- _GOAL_
Transcribe the lines from the one containing "Task: Click the Filename browse button" to the one containing "pos(466,666)", including both of those lines, and nothing else.

[Records]

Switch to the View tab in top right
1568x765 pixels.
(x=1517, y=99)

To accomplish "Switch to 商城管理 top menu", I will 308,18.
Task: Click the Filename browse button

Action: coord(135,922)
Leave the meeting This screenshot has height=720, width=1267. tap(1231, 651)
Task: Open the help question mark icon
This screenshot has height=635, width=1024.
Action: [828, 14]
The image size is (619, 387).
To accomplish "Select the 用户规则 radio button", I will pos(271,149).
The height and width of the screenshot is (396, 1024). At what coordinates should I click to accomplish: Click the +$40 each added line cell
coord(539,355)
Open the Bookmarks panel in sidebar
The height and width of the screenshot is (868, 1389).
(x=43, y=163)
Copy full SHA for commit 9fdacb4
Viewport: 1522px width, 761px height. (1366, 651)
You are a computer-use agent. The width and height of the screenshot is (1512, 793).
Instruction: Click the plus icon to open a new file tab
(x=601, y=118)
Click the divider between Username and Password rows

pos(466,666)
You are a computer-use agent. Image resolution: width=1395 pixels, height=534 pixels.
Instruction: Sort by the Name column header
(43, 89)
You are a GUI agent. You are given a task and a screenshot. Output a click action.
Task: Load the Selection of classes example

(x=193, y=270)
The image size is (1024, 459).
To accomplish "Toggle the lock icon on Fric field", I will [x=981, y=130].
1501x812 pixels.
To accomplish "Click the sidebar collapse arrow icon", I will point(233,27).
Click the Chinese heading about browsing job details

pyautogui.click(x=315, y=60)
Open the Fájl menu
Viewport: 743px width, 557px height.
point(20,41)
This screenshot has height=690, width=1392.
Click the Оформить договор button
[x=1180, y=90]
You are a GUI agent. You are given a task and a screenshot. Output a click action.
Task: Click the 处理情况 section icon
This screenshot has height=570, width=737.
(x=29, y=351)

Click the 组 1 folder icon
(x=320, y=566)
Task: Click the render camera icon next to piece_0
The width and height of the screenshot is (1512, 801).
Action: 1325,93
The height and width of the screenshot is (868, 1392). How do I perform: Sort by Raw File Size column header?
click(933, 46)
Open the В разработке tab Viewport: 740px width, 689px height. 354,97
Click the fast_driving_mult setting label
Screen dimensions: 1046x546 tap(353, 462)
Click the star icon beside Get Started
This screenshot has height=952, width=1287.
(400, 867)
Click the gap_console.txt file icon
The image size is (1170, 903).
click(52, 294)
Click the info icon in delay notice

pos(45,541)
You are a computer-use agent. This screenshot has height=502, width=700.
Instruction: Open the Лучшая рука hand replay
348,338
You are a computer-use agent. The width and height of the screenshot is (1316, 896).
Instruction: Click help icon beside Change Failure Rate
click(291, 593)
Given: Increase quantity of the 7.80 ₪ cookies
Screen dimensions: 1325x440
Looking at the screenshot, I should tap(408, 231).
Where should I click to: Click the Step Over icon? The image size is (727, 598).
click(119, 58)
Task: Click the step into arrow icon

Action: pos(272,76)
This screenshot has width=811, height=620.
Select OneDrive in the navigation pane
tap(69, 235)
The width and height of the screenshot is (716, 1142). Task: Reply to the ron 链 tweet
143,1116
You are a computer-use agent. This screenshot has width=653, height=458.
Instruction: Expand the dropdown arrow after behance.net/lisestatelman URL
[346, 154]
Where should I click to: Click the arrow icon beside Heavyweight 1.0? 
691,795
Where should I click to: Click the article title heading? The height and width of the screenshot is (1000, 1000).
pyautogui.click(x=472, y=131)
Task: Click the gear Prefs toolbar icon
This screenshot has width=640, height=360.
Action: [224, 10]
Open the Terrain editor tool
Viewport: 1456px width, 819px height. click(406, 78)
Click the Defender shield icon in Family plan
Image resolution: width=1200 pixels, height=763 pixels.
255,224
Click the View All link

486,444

- _FULL ANSWER_
Task: Click the Filename browse button

Action: coord(135,922)
Leave the meeting This screenshot has height=720, width=1267. tap(1231, 651)
Task: Open the help question mark icon
This screenshot has height=635, width=1024.
Action: [828, 14]
The image size is (619, 387).
To accomplish "Select the 用户规则 radio button", I will pos(271,149).
The height and width of the screenshot is (396, 1024). At what coordinates should I click to accomplish: Click the +$40 each added line cell
coord(539,355)
Open the Bookmarks panel in sidebar
The height and width of the screenshot is (868, 1389).
(x=43, y=163)
Copy full SHA for commit 9fdacb4
Viewport: 1522px width, 761px height. (1366, 651)
You are a computer-use agent. The width and height of the screenshot is (1512, 793).
Instruction: Click the plus icon to open a new file tab
(x=601, y=118)
Click the divider between Username and Password rows

pos(466,666)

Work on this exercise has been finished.